FIG. 7 is a diagram showing a schematic configuration of a motor of the electric pump of Modification 2.

FIG. 8 is a diagram showing a schematic configuration of a pump chamber of an electric pump of Modification 3.

FIG. 9 is a diagram showing a schematic configuration of a pump chamber of an electric pump of Modification 4.

FIG. 10 is a diagram showing a schematic configuration of a pump chamber of an electric pump of Modification 5.

FIG. 11 is a diagram showing a modification of the motor.

FIG. 12 is a diagram showing another modification of the motor.

FIG. 13 is a diagram schematically showing a state in which the electric pump of the embodiment is mounted in an engine room of an automobile.

FIGS. 14A and 14B are diagrams for illustrating problems of the electric pump of the conventional technology.

FIG. 15 is a diagram showing a modification of the motor.

FIG. 16 is a diagram showing another modification of the motor.

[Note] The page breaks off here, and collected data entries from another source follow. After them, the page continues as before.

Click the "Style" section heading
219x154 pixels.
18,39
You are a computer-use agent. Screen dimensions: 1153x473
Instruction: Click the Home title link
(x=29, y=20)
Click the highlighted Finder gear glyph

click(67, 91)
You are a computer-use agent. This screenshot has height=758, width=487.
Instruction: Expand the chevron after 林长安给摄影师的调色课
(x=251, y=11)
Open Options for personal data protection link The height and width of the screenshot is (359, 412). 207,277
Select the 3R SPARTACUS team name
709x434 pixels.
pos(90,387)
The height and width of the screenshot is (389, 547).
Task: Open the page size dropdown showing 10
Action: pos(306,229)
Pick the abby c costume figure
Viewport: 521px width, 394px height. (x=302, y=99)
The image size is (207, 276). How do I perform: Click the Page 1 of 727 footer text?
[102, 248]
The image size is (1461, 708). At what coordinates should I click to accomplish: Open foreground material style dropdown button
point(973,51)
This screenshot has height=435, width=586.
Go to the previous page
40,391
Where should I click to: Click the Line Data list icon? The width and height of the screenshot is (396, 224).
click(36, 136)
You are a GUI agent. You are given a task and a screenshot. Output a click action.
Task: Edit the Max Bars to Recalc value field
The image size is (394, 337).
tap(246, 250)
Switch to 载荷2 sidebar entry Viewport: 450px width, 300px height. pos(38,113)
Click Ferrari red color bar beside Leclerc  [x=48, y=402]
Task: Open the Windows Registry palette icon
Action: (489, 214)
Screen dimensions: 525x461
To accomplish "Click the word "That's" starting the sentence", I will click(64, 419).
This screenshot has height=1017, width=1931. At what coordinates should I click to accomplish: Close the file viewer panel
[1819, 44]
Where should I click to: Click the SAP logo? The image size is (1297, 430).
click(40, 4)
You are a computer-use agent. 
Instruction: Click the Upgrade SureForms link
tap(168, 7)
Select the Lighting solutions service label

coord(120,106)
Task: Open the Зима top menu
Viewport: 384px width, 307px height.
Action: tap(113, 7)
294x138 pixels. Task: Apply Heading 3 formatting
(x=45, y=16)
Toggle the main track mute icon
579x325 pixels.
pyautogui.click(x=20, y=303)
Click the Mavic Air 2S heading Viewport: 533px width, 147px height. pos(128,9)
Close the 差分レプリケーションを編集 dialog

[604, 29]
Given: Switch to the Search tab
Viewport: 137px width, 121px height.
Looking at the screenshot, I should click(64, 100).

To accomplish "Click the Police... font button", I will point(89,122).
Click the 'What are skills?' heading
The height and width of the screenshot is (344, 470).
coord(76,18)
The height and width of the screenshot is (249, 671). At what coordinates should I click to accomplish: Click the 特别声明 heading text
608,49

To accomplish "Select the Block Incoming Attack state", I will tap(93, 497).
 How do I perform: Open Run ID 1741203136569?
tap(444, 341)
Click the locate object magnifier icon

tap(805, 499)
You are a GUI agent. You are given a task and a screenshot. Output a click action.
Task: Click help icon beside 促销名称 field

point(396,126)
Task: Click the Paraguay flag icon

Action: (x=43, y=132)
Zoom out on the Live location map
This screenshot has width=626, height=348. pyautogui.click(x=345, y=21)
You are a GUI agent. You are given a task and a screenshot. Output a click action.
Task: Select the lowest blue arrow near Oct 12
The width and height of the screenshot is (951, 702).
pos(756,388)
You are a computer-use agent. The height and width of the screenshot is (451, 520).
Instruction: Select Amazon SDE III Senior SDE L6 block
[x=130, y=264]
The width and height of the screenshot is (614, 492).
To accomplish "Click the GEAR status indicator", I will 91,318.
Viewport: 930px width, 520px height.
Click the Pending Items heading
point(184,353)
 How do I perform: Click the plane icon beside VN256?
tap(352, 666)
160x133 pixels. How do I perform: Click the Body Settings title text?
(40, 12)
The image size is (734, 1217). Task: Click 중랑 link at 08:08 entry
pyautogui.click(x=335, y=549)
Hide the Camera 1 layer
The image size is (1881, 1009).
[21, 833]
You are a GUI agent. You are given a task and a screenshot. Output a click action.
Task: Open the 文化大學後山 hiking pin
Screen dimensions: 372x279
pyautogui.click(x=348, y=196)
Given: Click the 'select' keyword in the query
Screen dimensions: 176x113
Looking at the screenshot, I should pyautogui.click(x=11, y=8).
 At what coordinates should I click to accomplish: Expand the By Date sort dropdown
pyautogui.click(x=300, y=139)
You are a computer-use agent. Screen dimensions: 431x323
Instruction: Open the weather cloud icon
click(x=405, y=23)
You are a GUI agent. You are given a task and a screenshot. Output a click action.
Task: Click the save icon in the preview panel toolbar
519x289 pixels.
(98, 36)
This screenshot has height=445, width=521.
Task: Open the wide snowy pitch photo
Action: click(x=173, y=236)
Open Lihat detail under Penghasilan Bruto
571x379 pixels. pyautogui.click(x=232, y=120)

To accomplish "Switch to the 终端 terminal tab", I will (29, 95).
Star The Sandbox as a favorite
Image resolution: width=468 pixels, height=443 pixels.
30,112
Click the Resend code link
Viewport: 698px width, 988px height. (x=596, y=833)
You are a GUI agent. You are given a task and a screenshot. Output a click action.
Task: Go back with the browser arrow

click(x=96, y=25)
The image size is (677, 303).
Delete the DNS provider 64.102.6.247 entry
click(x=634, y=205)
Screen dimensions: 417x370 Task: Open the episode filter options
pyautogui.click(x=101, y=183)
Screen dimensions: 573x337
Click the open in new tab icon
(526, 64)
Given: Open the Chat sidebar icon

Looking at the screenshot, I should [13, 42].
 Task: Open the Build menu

FIG. 17 is a diagram showing another modification of the motor.

FIG. 18 is a diagram showing another modification of the motor.

FIG. 19 is a diagram showing another modification of the motor.

FIG. 20 is a diagram showing another modification of the motor.

FIG. 21 is a diagram showing another modification of the motor.

FIG. 22 is a schematic cross-sectional diagram of an electric pump of another embodiment.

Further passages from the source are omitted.